女帝派去檢視的官員回來覆命,在輕聲道:“回陛下,林倉所言句句屬實。”

聞言,女帝總算鬆了口氣,看林倉的眼神滿是欣賞。

想到這樣的人才竟然是太監,忍不住心生哀嘆。

她看向林倉,緩緩地道:“糧倉被毀一事,林卿乃我北大荒第一功臣。”

“即日起,朕效仿前朝建設西廠招募萬人,封林倉為西廠督主官至一品。”

此話落地,就像是一道霹靂,狠狠地驚著眾人的腦袋。

林倉也無法平靜了,呲目欲裂。

他為大夏拼死拼活,卻只有個官銜,並無實權。

他利用北大荒,將女帝也列入算計名單內,女帝卻給了他真正的實權。

擁有數萬屬下的西廠督主,確實充滿了誘惑。

他的大夏臣子內心,也跟著動搖了。

……

翌日。

天邊畫起了魚肚白。

北大荒,練武場。

北大荒全民尚武,練武場比試也是所有官員每日的必經之事。

林倉站在練武場,赤拳朝練武樁比劃。

他大汗淋漓,周身透著一股子霧氣,衣服緊貼著身子,將其結實的身材顯露無疑。

他揮動的雙拳,如龍飛舞,氣勢萬千。

汗水和霧氣夾雜在一起,落在地上的汗珠迅速蒸發。

帝星辰、張玉嬈、小青、小白以及帶著面紗的李嫣然在一旁看得起勁,特別是四皇女帝星辰五官亂飛,激動得毫不顧忌形象。

“我師傅真帥!”

帝星辰拍手叫好。

夏日炎炎,帝星辰身旁有著女官搖扇,其餘幾人都熱得嬌體微紅,香汗和衣服粘在一起。

帝星辰嘆了口氣,看著練武的林倉,託著下巴有些惋惜的道:“師傅真的哪裡都好,唯一可惜的就是不完整了。”

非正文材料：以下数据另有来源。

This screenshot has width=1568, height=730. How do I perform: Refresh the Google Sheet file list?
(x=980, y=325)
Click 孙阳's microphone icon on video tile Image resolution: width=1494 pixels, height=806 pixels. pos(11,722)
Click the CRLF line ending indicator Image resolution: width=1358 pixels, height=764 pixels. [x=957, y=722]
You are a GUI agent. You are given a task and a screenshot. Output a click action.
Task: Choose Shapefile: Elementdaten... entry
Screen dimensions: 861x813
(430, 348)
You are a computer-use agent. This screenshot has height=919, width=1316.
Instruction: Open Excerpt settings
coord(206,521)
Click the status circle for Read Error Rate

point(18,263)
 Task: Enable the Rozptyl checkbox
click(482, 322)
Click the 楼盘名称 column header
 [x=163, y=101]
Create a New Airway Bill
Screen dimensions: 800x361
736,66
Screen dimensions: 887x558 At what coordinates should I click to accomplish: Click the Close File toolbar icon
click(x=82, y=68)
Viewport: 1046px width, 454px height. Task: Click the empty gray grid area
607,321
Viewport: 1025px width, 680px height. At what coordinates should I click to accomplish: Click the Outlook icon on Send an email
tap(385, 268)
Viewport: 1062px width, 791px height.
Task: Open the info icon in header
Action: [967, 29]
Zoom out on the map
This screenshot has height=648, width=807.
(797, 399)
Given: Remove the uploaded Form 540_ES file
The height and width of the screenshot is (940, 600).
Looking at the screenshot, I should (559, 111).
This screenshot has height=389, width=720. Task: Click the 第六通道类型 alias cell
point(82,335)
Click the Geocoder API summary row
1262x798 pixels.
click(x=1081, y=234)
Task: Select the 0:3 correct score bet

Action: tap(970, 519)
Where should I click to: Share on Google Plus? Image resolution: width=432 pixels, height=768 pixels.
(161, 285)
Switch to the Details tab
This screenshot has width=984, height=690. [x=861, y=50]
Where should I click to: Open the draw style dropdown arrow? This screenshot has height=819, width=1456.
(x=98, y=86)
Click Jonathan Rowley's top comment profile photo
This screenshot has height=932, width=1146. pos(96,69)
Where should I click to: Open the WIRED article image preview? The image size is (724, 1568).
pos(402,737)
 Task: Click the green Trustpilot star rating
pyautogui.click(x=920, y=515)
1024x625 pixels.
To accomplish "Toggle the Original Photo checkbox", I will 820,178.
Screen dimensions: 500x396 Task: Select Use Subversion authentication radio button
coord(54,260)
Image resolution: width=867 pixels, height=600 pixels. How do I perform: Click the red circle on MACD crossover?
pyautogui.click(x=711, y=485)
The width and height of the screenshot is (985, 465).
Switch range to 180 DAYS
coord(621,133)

李嫣然笑道:“有得必有失,林倉能有今天也是很多人遙不可及的。”

以林倉如今的功勞,回到大夏絕對能封異姓王。

按照李嫣然對南宮天的瞭解,經此一事肯定對所有皇子都起了疑心,還有那群仍在朝堂上的大臣。

只要南宮天能成功殺回大夏,這群人絕對沒一個能落得好下場。

而林倉也會成為南宮天唯一的親信。

“我好不容易得了本純陽神功,以師傅的資質,如得此功假日時日絕對能爭一徵這天下第一的寶座。”

“本來想給師傅的,現在只能浪費了。”

帝星辰的目光依舊在林倉身上,這本功法可是費了她很大的精力才得來的。

除了師傅,還真不知道誰能配得上這純陽神功。

聞言,張玉嬈雙眼放光,急忙說道:“也許還能長出來呢。”

此話如同一道驚雷,驚得兩女趕忙朝她看去。

李嫣然緊張地抓住自己的衣裙,再也按捺不住自己那顆躁動的心。

林倉要是還能做回男人,那她是不是有機會?

想要這兒,李嫣然慌忙搖搖頭,暗罵自己道:“李嫣然,你可是皇后,清醒點吧。”

另一邊,

帝星辰情緒激動的說道:“什麼意思?難道你有辦法重塑?”

太好了!

師傅總算有機會堂堂正正做人了。

張玉嬈心裡本事鬱悶,林倉本就是貨真價實的真男人。

如果直接告訴這二位,特別是這個大夏皇后,那後果不堪設想。

罪犯欺君,林倉只有一死。

可是以自己對林倉的瞭解,如有修煉神功的機會,林倉絕不願輕易放棄。

張玉嬈深吸一口氣,硬著頭皮說道:“有一古方,也許能有用,就是這藥材特別難尋...”

帝星辰毫不猶豫地說道:“什麼藥材,都交給我。”

她又重新燃起了希望,目光灼灼地看向張玉嬈。

同時下定決心,甭管張玉嬈說出的藥材有多難找,就算需要上刀山下火海。

只要師傅能好,她定會不惜一切代價幫其取回來。

可是張玉嬈緊張的起了滿頭的冷汗,整個人如坐針氈,如鯁在喉。

另一邊。

林倉停下手中的動作,閉眼深吸口氣。

這有氧運動真是個好東西,把原本因為吸星大法堵塞的經脈,全都便得活絡起來。

停下手裡的動作,林倉朝幾女走去。

林倉直接開口問道:“你們在說什麼呢?”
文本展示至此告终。